The Supreme Court ruled Tuesday that police cannot have drug-sniffing dogs look for evidence without first getting a search warrant. (Alan Diaz/AP)

The cops used Franky’s “alert” at the door as probable cause for getting a search warrant.

The decision delivered last Tuesday was one of the court’s most readable of the term: Dogs seem to bring out the wit in Supreme Court justices.

Scalia quoted an ancient legal doctrine that “holds the property of every man so sacred, that no man can set his foot upon his neighbour’s close without his leave.”

In Miami, Scalia said, “it is undisputed that the detectives had all four of their feet and all four of their companion’s firmly planted on the constitutional protected extension of Jardines’ home.”

There is an implicit license for a visitor to come to someone’s front door, Scalia said, and “it is generally managed without incident by the nation’s Girl Scouts and trick-or-treaters.”

But while it might be routine to find a visitor knocking at the door, Scalia wrote, “to spot that same visitor exploring the front path with a metal detector, or marching his bloodhound into the garden before saying hello and asking permission, would inspire most of us to — well, call the police.”
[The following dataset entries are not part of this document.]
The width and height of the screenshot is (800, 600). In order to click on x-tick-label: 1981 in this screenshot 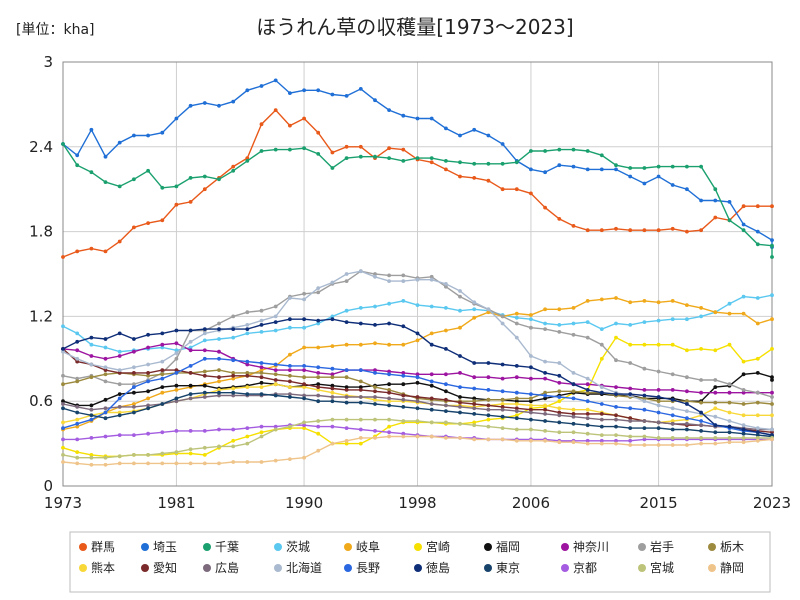, I will do `click(176, 503)`.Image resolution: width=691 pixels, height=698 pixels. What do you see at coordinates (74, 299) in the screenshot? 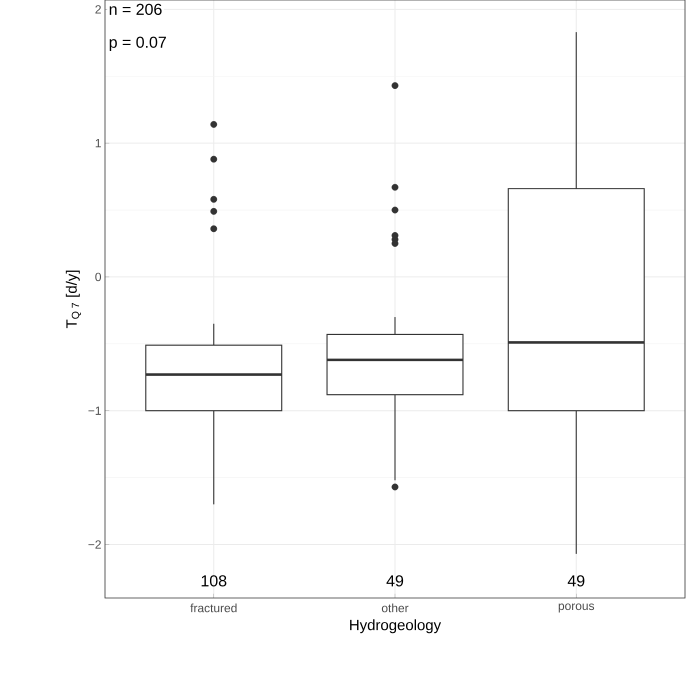
I see `y-axis-title: T$_{Q 7}$ [d/y]` at bounding box center [74, 299].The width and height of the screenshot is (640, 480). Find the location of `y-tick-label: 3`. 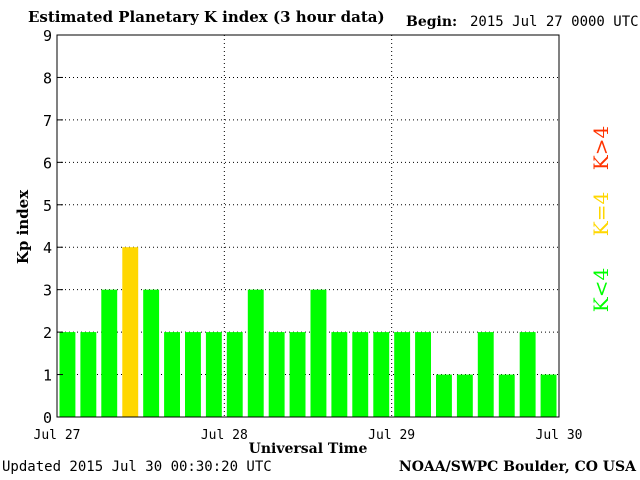

y-tick-label: 3 is located at coordinates (48, 291). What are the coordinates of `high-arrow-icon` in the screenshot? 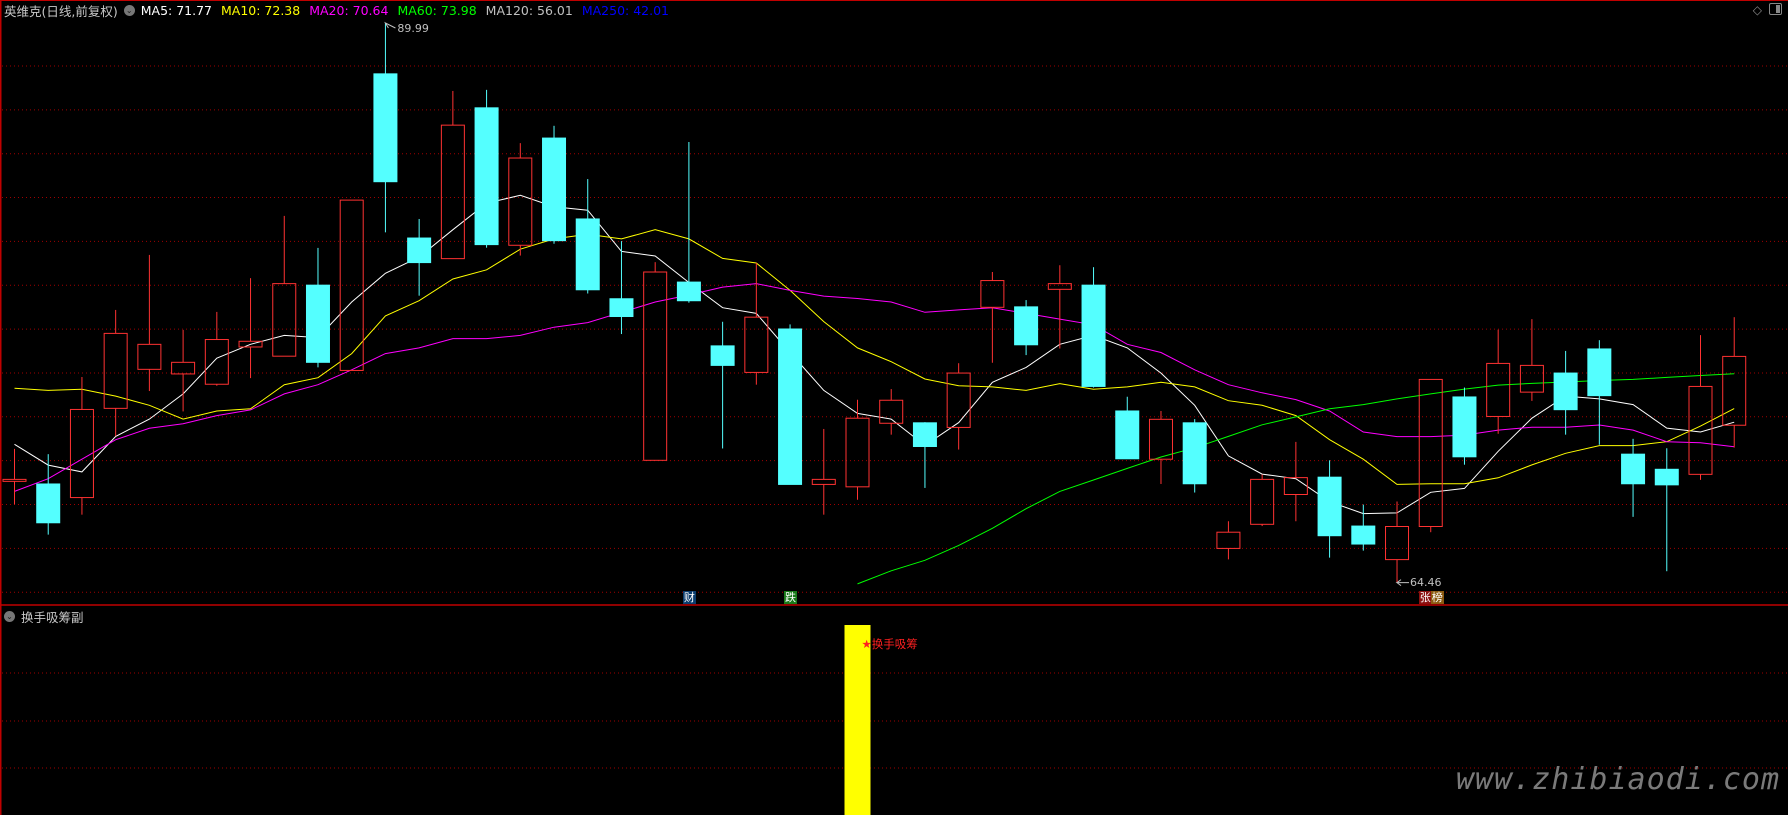 It's located at (390, 25).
Kagan wrote separately to say she thought it was an easy decision for courts to throw out the evidence against Jardines, and would base her decision “on privacy as well as property grounds.”

The court’s fourth liberal, Justice Stephen G. Breyer, was on the other side. He and conservatives Chief Justice John G. Roberts Jr. and Justice Samuel A. Alito Jr. have been more willing to defer to law enforcement.
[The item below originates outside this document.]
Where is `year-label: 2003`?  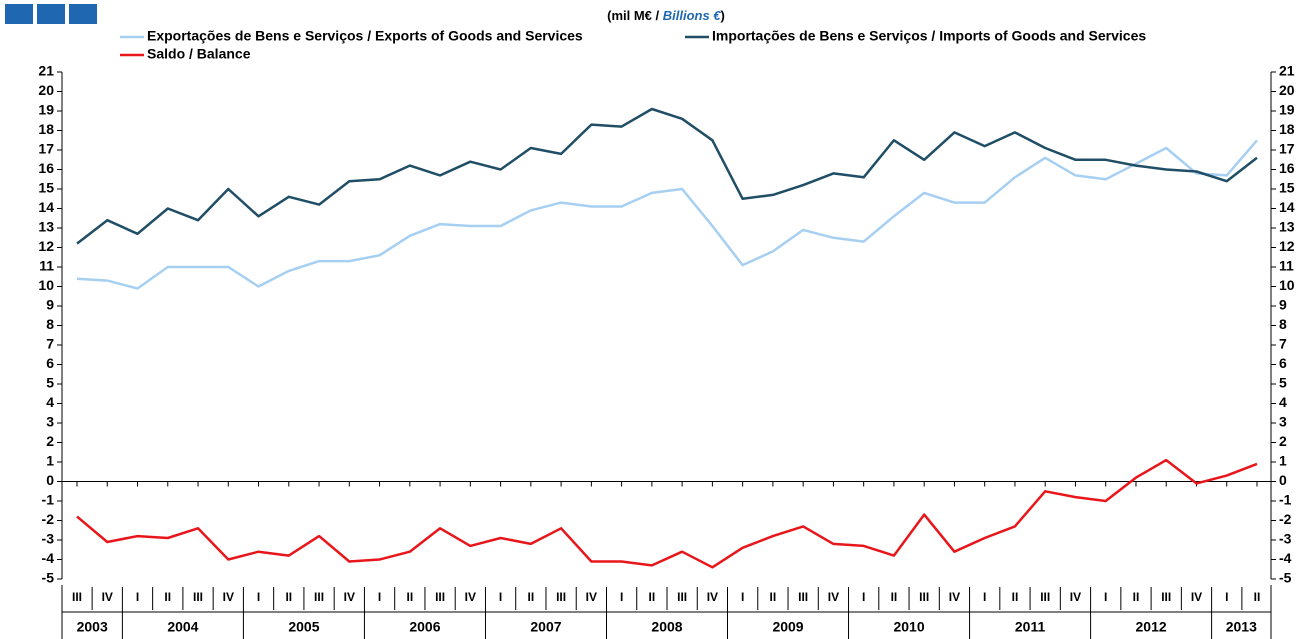 year-label: 2003 is located at coordinates (92, 627).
Alito wrote the dissent to the case, saying the majority’s decision was “based on a putative rule of trespass law that is nowhere to be found in the annals of Anglo-American jurisprudence.”

He said police have always had the right to go to a person’s front door, and it was no different in this context simply because the officer was accompanied by a dog on a leash. Alito accused Scalia of hyping the whole event: all told, he said, it only took a minute or two.

(The two also presented an amusing lesson on how to present your argument: Scalia never referred to the police dog by name, and said the animal was restrained by a six-foot leash because of his “wild” nature. Alito called out Franky 11 times, and directed the reader to to note that a six-foot leash is “standard equipment.”)

The case is just one of several the court accepted this term that raise Fourth Amendment issues. Earlier, the justices ruled 6 to 3 that people who have left the scene where officers are enforcing a search warrant cannot be stopped and detained without probable cause.

The court has heard oral arguments but has not yet rendered a decision in a case in which police want to be able to draw blood samples from suspected drunken drivers without their consent or a warrant.

And, in what Alito called “perhaps the most important criminal procedure case that this court has heard in decades,” the court heard a challenge to Maryland’s law that allows law enforcement to take DNA samples from those arrested for serious crimes.

That case has not been decided.

Washington lawyer Kannon K. Shanmugam, who represented the Maryland man whose DNA tied him to a different crime from the one for which he was arrested, said the court “seems to be looking for bright-line rules in determining whether police conduct” constituted a “search” for Fourth Amendment purposes.

“And the common thread of the recent decisions is that the court isn’t willing to say that police conduct is constitutional just because the government says it’s effective as a law enforcement tactic,” Shanmugam said.

In the oral arguments in Maryland v. King, the liberal ranks seemed split, with Breyer asking questions sympathetic of Maryland’s law, and Kagan extremely critical.

It was the same on the conservative side. Alito stayed true to his image as perhaps the biggest supporter of government in Fourth Amendment cases.

Scalia’s questions were more disapproving. He often cites criminal procedure cases when he tells audiences that the court is not as predictable as it is sometimes depicted, and that liberal and conservative are not always adequate in describing the justices.

As he said during a speech last fall in Wyoming: “I ought to be the pinup of the criminal defense bar.”